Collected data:
※ ※ ※
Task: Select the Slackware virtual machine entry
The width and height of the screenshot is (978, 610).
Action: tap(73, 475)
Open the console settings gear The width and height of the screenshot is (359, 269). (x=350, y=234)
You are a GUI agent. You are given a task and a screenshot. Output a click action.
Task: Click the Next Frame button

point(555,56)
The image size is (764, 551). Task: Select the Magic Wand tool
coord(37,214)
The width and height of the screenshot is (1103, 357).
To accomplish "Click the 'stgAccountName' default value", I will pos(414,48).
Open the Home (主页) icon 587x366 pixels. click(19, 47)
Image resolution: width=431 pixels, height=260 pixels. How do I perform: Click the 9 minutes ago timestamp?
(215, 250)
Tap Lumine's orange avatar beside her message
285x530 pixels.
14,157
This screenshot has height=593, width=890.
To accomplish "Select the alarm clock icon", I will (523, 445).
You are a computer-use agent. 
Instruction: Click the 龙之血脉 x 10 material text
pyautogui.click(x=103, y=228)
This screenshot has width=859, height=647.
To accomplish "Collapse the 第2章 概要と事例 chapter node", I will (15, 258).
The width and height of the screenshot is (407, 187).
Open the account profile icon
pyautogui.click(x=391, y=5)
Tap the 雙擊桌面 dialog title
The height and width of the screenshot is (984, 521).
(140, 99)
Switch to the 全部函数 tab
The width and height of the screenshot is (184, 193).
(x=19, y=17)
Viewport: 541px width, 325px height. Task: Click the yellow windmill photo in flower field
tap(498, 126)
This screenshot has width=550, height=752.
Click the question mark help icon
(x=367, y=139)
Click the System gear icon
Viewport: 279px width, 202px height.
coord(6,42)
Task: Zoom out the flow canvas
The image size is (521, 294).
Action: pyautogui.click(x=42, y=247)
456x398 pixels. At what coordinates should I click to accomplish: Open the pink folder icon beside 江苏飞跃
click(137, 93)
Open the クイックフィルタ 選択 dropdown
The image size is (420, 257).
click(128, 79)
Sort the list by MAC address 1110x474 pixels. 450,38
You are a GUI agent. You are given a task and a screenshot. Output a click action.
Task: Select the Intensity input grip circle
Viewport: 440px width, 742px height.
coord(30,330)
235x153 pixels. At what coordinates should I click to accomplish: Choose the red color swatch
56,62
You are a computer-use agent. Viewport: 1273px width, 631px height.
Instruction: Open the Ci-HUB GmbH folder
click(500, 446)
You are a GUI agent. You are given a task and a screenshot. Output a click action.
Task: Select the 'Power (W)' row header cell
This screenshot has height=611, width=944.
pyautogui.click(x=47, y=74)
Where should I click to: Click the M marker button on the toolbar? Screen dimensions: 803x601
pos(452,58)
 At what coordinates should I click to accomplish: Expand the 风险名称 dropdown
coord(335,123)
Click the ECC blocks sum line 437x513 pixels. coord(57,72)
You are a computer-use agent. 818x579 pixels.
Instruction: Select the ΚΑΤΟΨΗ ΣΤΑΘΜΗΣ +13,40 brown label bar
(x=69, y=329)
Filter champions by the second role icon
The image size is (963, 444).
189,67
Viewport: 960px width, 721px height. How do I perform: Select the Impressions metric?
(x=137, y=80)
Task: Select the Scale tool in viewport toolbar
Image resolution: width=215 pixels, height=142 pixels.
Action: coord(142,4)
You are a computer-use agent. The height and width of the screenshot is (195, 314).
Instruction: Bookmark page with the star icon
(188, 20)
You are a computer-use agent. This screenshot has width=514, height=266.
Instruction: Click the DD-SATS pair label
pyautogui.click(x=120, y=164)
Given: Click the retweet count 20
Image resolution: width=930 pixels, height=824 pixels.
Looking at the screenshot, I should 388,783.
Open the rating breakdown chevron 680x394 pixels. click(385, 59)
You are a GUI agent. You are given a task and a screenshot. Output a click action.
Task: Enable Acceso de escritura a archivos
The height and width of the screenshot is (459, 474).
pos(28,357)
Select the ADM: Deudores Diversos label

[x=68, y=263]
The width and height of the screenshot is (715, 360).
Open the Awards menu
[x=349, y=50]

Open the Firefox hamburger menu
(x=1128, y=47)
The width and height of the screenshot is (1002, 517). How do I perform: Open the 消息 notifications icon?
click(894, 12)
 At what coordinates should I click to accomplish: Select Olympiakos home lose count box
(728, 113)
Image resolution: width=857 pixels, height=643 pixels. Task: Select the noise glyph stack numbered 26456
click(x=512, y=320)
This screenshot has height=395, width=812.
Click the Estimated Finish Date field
※ ※ ※
Assignment
Would you copy out each line of the records above where the word "will" occurs?

Solution
To accomplish "Click the 'stgAccountName' default value", I will pos(414,48).
To accomplish "Select the alarm clock icon", I will (523, 445).
To accomplish "Collapse the 第2章 概要と事例 chapter node", I will (15, 258).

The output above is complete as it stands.